Selected text:
┌──
Cinematography history information

Cinematography is the art or science of motion picture photography. It is the art or technique of movie photography, including both the shooting and development of the film.It can involve the use of film or digital imagery, usually with a movie camera. It is closely related to the art of still photography. Many additional technical difficulties and creative possibilities arise when the camera and elements of the scene may be in motion. The cinematographer could also be referred to as the film director's main visual collaborator.

History
Cinematography is an art form of filmmaking. Although the exposing of images on light-sensitive elements dates back to the early 19th century, motion pictures demanded a new form of photography and new aesthetic techniques.
└──
Task list:
1. According to the cinematography text, what else could a cinematographer be called?
2. For each statement, say whether it agrees with the cinematography text, and quote the words that decide it. (a) Cinematography can use either film or digital imagery. (b) The exposing of images on light-sensitive elements dates back to the early 20th century. (c) Cinematography has little connection to still photography.
The data that follow are not needed for anything asked here.

Source material:
┌──
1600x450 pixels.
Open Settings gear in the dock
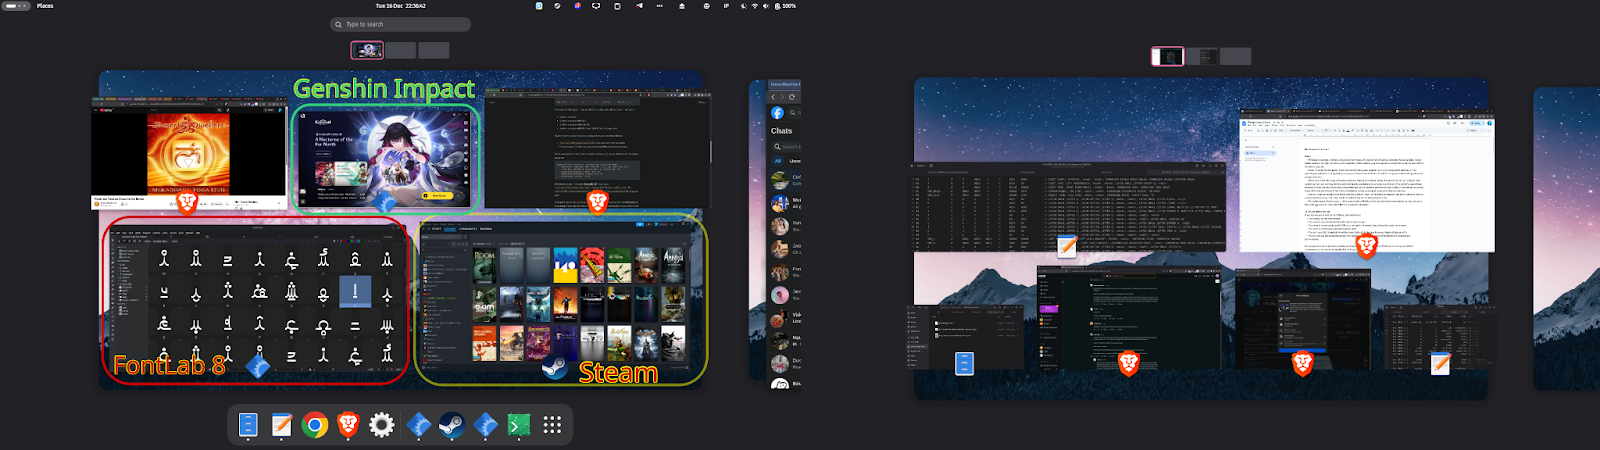click(382, 426)
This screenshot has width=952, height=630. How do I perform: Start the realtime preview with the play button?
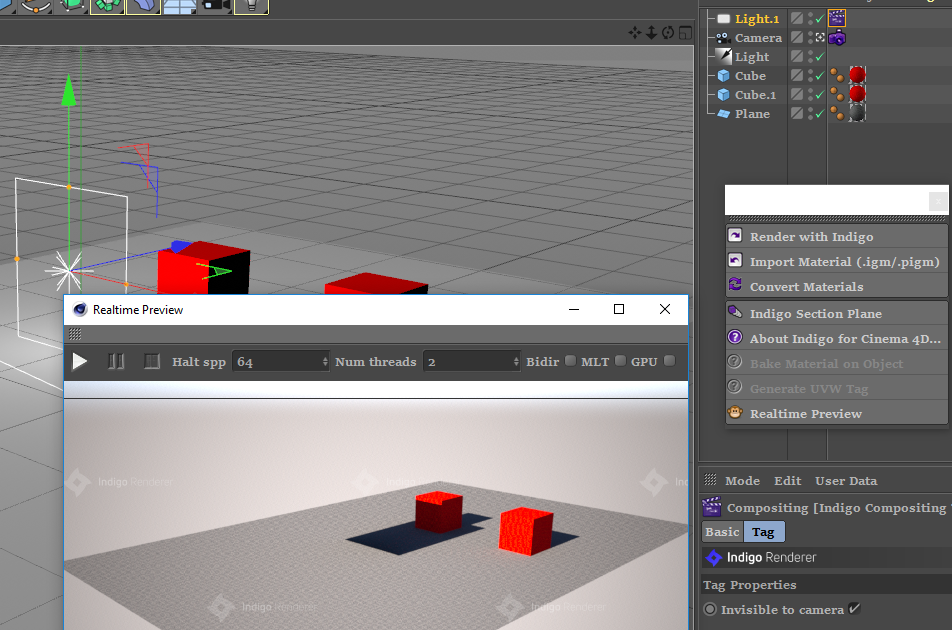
└──
Task solutions:
1. The film director's main visual collaborator.

2.
(a) Yes: "It can involve the use of film or digital imagery, usually with a movie camera."
(b) No: "the exposing of images on light-sensitive elements dates back to the early 19th century"
(c) No: "It is closely related to the art of still photography."